All my legacy code now emits lots of extra messages, cluttering up the output and generally offending my sensibilities. I know there's the dplyr.summarise.inform option (and have that set), though I have to set that in all the different environments in which I'm working (docker environments, testing environments, etc.). Yes, there's renv and proper dependency management as well.
I can't decide if I'm being a traditionalist and need to get over myself here or if this is worth raising an issue on the dplyr repo to talk about this change in depth. Talk me off my ledge?
I tend to agree with your sentiment. Right now I'm ignoring the warnings, but they do clog up output logs for automate runs (thanks for highlighting dplyr.summarise.inform though).
My take is that the dropping of the last layer was always undesirable behaviour, which this tries to address through the warnings without changing the default.

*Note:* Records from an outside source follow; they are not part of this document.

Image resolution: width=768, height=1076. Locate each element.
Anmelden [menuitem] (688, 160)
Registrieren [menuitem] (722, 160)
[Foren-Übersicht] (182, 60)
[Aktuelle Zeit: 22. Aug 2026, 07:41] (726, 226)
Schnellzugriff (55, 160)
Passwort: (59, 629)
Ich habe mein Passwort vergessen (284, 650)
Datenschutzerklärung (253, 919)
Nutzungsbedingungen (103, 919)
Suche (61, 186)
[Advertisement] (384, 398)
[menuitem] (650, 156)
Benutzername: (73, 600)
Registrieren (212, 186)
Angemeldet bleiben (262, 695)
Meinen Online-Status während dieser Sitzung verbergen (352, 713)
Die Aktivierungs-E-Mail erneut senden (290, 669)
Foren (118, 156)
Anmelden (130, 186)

I have always used ungroup() to remove the grouping explicitly, so the warnings are unnecessary, but I now have to choose whether to continue with the ungrouping or adopt the new summarise() capability with diverging coding styles over time. Not a big problem in the great scheme of things.
Dropping the last grouping level made perfect sense before because summarise() used to only return a single row per group. But with dplyr 1.0.0, summarise() can return multiple rows and it's this change that makes the default behaviour sometimes undesirable.

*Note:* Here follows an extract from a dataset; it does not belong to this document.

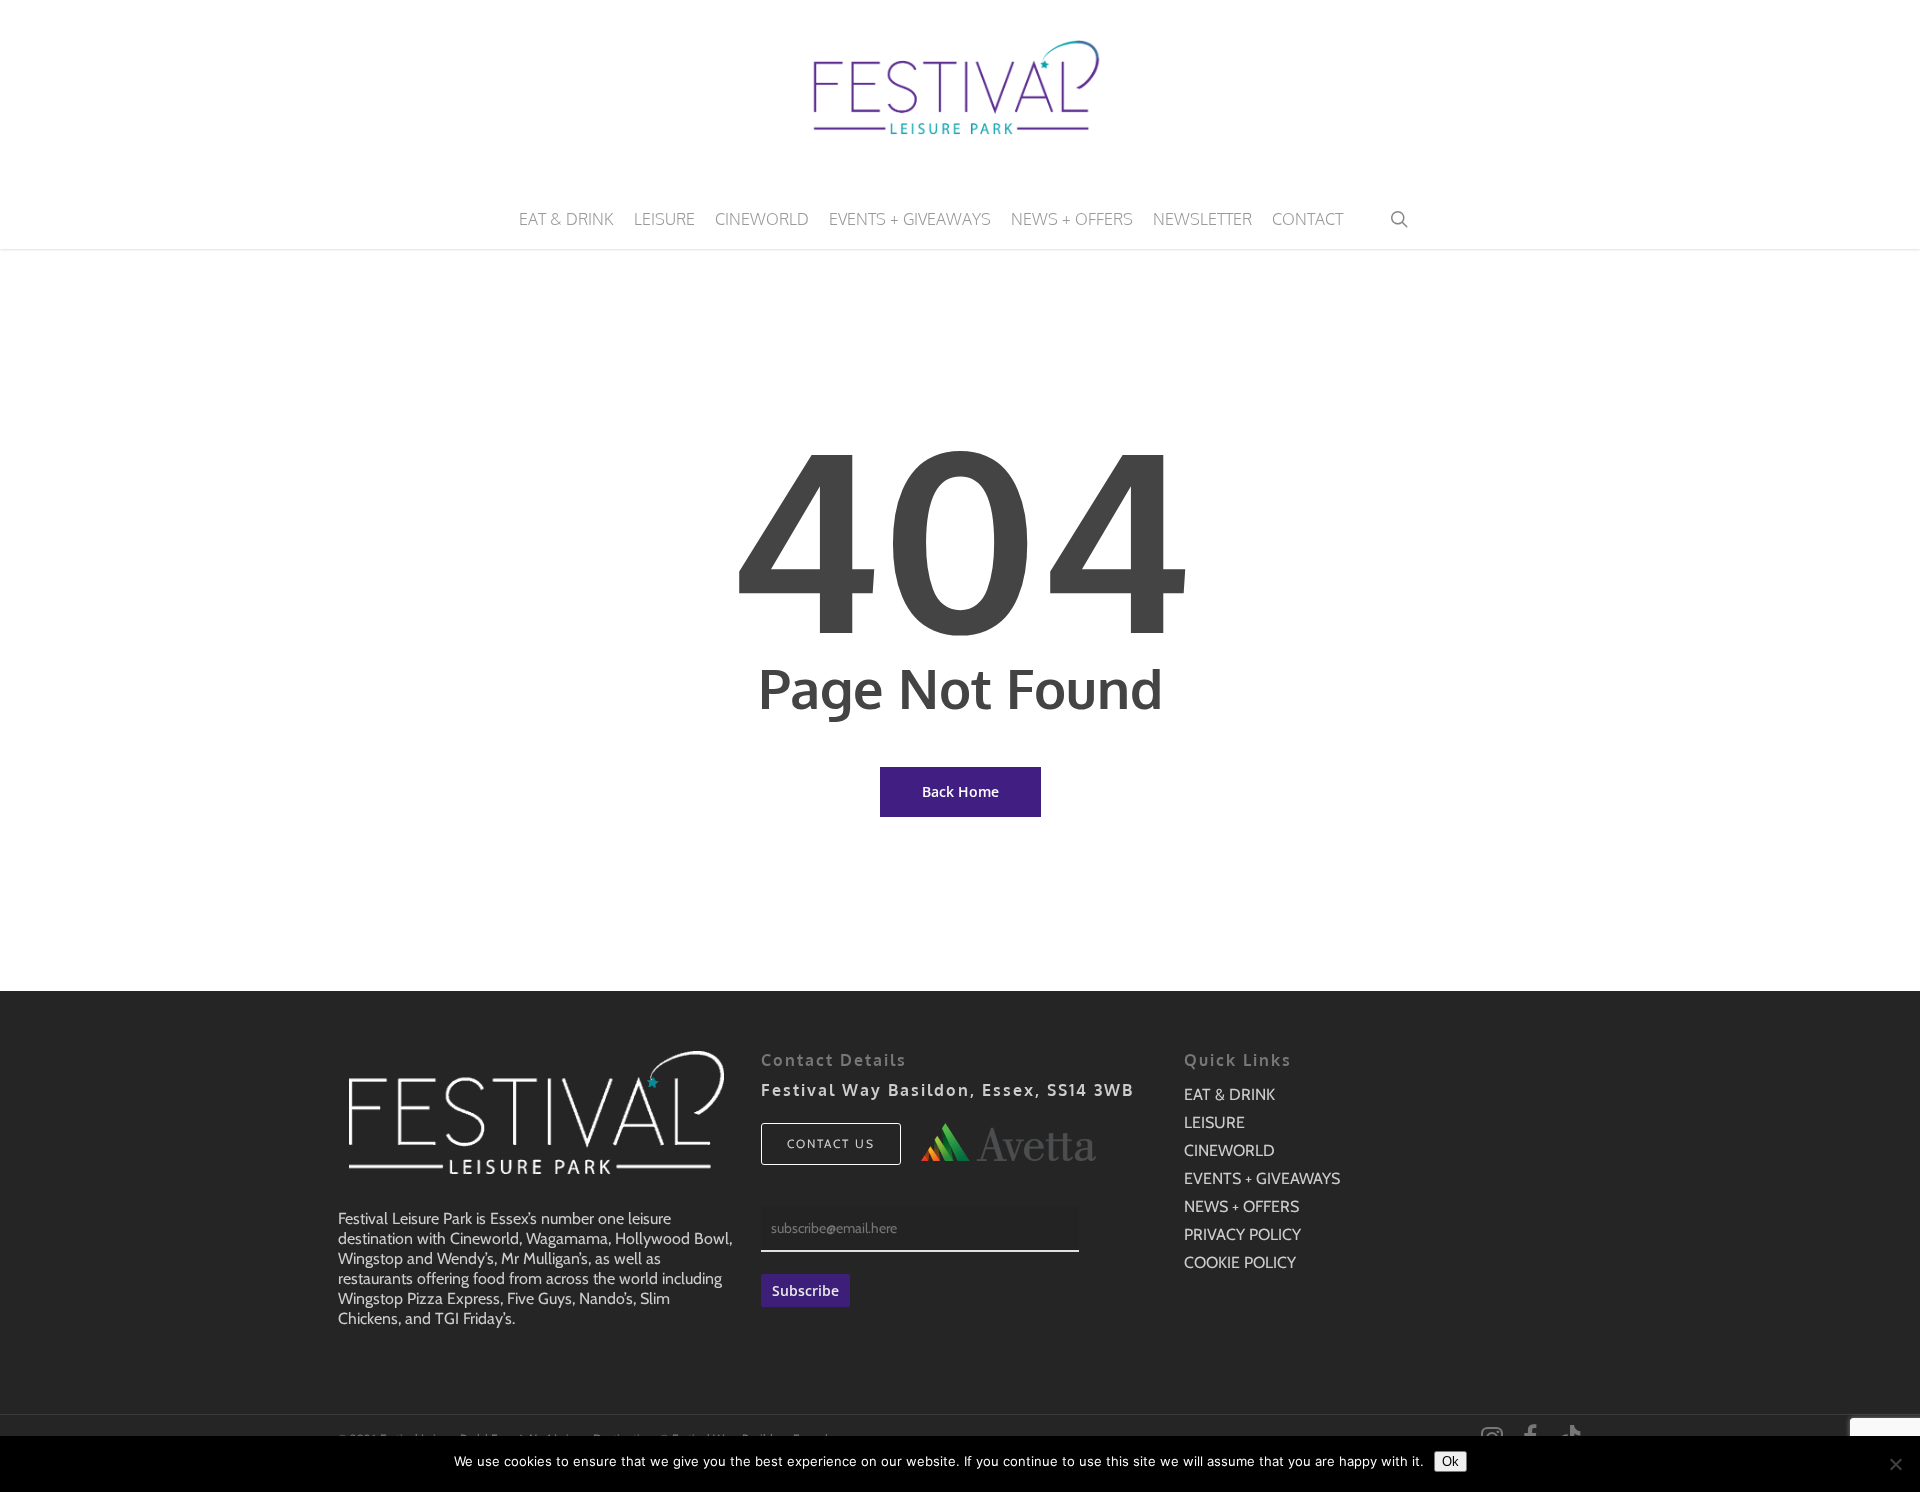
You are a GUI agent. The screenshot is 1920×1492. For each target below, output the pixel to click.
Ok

Personally, I always explicitly ungroup() after completing my grouped operations, so it's easy for me to go back and add an appropriate .groups argument to my summarise() calls in order to suppress the message. But I found this major change a good opportunity to revisit my old scripts and see if there are better ways of doing tasks (such as with the new relocate() verb). Maybe I just have too much free time.
I understand the reasoning … it's just that I disagree that it was ever desirable and it was behaviour which caught out many beginners. I also seem to recall that it did not always work well using dbplyr.
Anyway, like you I have to decide whether it's worth refreshing old code, which would not look great to somebody looking at it with the benefit of the many changes introduced over the last couple of years. I'll probably leave it unless something breaks.
Was a bit surprised with these messages initially. Have got used to it. Good to know that dplyr.summarize.inform = false helps getting did of the messages.
Also I think .groups = "drop_last" would also achieve the same thing
The message did one important thing for me, so I will thank the developers. I had not been aware of the default dropping behavior. Of course I should have been -- "No excuse Sir". So now I know, and reexamining my old code was a good idea. Turns out the the default was always OK in my use, and .groups = "drop" would also work. My solution was to simply reexamine my old code where it is still alive -- about 50 summarize calls, mostly used in personal functions that are often called. I systematically changed the code.
I do not like anything that seems like a global turn off of warnings. I want to see those warnings, and go back to the source to address and remove them.